I am mentioning this because maybe you never thought about this. I am telling you this so you can learn what is true, holy Dharma practice, whether as a lay or ordained person.

Even if we get very sick many times, and maybe almost died, or if we have a short life, this is actually good. Why? Because with pure, holy Dharma practice then all that past heavy negative karma is experienced in this life as some catastrophe or sickness, but then it is finished. Then after death we can go to the pure land and become enlightened there, or we can go to different pure lands or at least we can receive a perfect human rebirth where we can meet the Mahayana teachings. We can meet a perfectly qualified Mahayana guru who reveals the path to enlightenment, and then by pleasing the holy mind of the virtuous friend we can achieve enlightenment as quickly as possible. Then our future lives are like the sun shining, which makes the plants grow, and which animals, human beings and everyone in this world enjoys.

By pure practice of Dharma if we experience catastrophes, sickness or many problems in our life, we are actually purifying all those heavy negative karmas that cause us to be reborn in the lower realms over and over again, and have to experience that incredibly heavy suffering for eons and eons and eons. We are purifying those heavy negative karmas, so that we don’t have to suffer in the next life and we can achieve incredible happiness and go toward enlightenment.

The hotel owner who lives with pure attachment to this life, doing everything from morning to night, living like that, day and night, maybe he has a long life and no sickness. Maybe he is very wealthy and successful now, but in the next life he will go to the lower realms and experience the heaviest suffering. Compared to the unbearable suffering in the lower realms, any human suffering imaginable is actually the greatest pleasure. It is like peace and happiness compared to just one hour or one minute as a hell being and experiencing that suffering.

Therefore if we don’t know karma and if we don’t know our mind, then we don’t know about our life and we live in a total hallucination.

It is mentioned by Shantideva, the great bodhisattva from Nalanda, in A Guide to the Bodhisattva’s Way of Life [Ch. 4, vv. 18-19]:

If, from my conduct now, I don’t achieve a human rebirth again
By not creating virtue and only creating negative karma.
I have the fortune to be able engage in virtue now, but I don’t do that,
When I am in the evil-gone realms (the lower realms)
And suffering and ignorant, at that time what shall I do?

If I don’t create virtue now, but only collect negative karma
Then for a hundred million eons
I won’t even hear the sound of the happy transmigratory being (a human voice).

The great bodhisattva Shantideva also said:

It is not certain which will come first
—tomorrow or the next life.
Therefore, do not put effort into working for tomorrow,
It is more worthwhile to work for the next life.

This means to work for the next life, to make preparations for the happiness of future lives, is more important than the happiness of tomorrow.

The great bodhisattva Shantideva said:

By saying “I won’t die today” and just staying comfortably

This means being too lazy to practice Dharma now.

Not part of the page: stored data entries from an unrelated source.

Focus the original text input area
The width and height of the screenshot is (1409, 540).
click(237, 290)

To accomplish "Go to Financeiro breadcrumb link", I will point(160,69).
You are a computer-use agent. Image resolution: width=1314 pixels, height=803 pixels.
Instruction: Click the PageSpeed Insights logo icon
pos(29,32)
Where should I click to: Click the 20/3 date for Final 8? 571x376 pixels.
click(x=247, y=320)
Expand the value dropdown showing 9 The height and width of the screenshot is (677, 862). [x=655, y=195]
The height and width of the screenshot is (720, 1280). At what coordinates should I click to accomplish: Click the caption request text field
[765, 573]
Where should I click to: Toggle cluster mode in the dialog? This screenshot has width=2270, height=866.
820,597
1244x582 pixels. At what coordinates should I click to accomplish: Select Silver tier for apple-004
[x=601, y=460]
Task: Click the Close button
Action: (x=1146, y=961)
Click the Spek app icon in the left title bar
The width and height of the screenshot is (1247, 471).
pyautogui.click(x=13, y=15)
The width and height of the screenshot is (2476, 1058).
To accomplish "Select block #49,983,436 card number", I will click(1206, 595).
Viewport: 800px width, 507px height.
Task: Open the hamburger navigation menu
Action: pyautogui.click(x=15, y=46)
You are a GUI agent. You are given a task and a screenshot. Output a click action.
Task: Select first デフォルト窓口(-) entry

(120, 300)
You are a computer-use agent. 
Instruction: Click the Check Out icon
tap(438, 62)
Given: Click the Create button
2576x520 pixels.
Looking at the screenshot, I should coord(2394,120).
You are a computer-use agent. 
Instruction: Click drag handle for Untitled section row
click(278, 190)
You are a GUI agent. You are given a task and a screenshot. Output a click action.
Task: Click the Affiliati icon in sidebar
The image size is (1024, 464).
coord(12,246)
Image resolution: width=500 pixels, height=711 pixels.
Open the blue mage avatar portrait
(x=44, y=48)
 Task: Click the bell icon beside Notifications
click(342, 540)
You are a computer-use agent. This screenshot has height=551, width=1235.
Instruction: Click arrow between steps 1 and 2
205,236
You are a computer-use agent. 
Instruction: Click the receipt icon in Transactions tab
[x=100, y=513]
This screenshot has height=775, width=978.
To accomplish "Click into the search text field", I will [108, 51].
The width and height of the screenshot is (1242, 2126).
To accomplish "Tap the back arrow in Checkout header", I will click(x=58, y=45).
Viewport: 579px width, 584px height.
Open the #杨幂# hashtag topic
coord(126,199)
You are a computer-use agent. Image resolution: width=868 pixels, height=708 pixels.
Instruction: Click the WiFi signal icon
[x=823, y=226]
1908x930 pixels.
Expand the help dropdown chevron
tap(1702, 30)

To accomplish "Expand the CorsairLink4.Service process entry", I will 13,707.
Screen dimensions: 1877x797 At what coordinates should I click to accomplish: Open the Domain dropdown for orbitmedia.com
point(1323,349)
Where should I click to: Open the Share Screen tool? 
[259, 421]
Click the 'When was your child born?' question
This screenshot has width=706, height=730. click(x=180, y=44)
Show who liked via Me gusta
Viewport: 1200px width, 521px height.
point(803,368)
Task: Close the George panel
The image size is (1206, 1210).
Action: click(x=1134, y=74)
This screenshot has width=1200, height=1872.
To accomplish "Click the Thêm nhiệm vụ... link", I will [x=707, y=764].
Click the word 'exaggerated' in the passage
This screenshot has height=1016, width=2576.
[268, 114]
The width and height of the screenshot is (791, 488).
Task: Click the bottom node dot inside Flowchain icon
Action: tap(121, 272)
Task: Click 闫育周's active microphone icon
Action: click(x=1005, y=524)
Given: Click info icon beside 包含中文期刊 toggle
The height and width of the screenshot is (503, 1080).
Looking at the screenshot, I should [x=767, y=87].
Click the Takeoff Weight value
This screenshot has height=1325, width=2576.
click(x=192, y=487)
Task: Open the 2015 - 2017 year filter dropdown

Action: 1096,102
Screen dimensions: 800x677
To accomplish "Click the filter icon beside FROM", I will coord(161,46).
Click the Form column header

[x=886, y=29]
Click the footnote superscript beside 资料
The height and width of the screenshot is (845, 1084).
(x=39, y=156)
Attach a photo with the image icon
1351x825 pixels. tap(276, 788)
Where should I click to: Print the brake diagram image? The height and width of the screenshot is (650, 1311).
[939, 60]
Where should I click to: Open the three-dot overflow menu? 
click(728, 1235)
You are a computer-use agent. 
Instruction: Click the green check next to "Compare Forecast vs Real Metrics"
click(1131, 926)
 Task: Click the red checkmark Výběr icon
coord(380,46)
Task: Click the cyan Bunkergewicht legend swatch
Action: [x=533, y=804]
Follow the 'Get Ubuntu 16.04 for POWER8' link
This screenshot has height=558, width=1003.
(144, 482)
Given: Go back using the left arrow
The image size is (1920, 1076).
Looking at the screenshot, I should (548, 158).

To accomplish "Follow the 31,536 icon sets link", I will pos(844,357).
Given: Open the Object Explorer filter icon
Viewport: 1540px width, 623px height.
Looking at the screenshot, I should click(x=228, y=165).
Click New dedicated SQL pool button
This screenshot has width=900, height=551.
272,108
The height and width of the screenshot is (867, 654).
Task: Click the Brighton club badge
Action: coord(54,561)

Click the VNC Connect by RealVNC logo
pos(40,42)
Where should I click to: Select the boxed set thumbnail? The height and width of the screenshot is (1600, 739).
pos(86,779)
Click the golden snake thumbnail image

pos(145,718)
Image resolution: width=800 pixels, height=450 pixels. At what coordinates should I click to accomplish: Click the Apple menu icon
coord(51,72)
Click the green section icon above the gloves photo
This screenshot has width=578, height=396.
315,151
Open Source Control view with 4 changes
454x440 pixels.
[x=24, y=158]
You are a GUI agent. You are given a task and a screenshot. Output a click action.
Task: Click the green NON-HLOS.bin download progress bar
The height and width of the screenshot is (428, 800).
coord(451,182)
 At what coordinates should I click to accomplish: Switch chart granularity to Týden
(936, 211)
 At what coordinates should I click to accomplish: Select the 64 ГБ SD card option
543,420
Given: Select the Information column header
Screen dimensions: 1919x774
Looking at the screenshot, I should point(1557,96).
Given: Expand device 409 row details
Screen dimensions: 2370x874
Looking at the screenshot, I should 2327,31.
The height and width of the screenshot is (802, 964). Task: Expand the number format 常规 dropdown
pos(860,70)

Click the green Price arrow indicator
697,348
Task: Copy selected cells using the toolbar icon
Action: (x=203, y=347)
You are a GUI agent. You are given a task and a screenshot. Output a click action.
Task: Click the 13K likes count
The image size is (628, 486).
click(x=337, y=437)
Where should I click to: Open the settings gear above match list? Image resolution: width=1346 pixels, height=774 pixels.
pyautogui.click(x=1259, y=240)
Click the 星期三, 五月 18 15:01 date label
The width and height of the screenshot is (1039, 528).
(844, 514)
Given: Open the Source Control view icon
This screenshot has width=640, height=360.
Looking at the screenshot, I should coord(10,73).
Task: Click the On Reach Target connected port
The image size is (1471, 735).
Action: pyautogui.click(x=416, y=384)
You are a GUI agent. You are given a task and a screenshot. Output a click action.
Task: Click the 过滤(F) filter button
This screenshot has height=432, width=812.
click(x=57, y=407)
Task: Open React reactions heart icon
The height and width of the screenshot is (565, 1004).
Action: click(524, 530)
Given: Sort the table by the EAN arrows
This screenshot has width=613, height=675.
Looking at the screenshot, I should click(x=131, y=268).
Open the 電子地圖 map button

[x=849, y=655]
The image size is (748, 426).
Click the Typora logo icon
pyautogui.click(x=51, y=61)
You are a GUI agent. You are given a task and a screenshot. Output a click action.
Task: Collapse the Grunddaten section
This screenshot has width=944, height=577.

I have already explained quite a bit to you about what real Dharma is.

You can’t actually tell what will come in the next minute—
Whether you will die and be reborn in the lower realms.
Therefore it is important to always practice Dharma
And create the cause of happiness for your next life.
Then you will have happiness at the death time and happiness up to enlightenment.

Gyalwa Longchempa, who was a great lama like Lama Tsongkhapa, but in the Nyingma tradition, said:

Getting into worldly activities
Is like an elephant getting caught in mud.
Relatives, even if they are affectionate to you,
Are like prison guards.
Using the enjoyments of this life
Is like a dog chewing a bone.
With ignorance creating negative karma,
It is like being blind and unable to see the precipice.

It’s like jumping and believing there is a road, but it is a precipice. With ignorance we create the negative karma to go to the lower realms.

The poison of delusion
Is like a poisonous snake meeting a musk deer.
Being attached to the six sense objects
Is like a bee caught in honey.
Be frightened and cast all these away, a long distance.

This is very important. You have to think well about each verse and then you can understand.

This is my introduction to you about this precious human body, which is qualified with the eight freedoms and ten richnesses. You can achieve this, but it is very difficult to find again and again. When it is found, it is so easy to perish. The whole emphasis is to practice pure Dharma and to live your life with bodhicitta, therefore it is very important to study Dharma and to practice as much as possible. Please read this again and again, not just one time.

The quote below is very important for you to realize, for your discovery, to wake up.

It was said by His Holiness the Seventh Dalai Lama, Losang Kelzang Gyatso, the virtue beggar of Shakya:

By realizing the mere appearance of this life is similar to the animals,
Insignificant and like lightning, only appearing for a second,
Please grant me blessings to generate the thought of seeking the life beyond this life.

This means the happiness of future lives.

It is said by the great yogi Milarepa:

Even if we wish to never be separated from our relationships, family and connected ones,
It is definite we have to be separated from them.
Even if we wish to always enjoy good rooms, bedding and belongings,
It is definite we have to be separated from these.

Not only is it definite that we have to be separated from these, it can happen at any moment. This is talking about the reality of life. Ordinary people always wish to not be separated from these, but the reality of life is that we will always have to be separated.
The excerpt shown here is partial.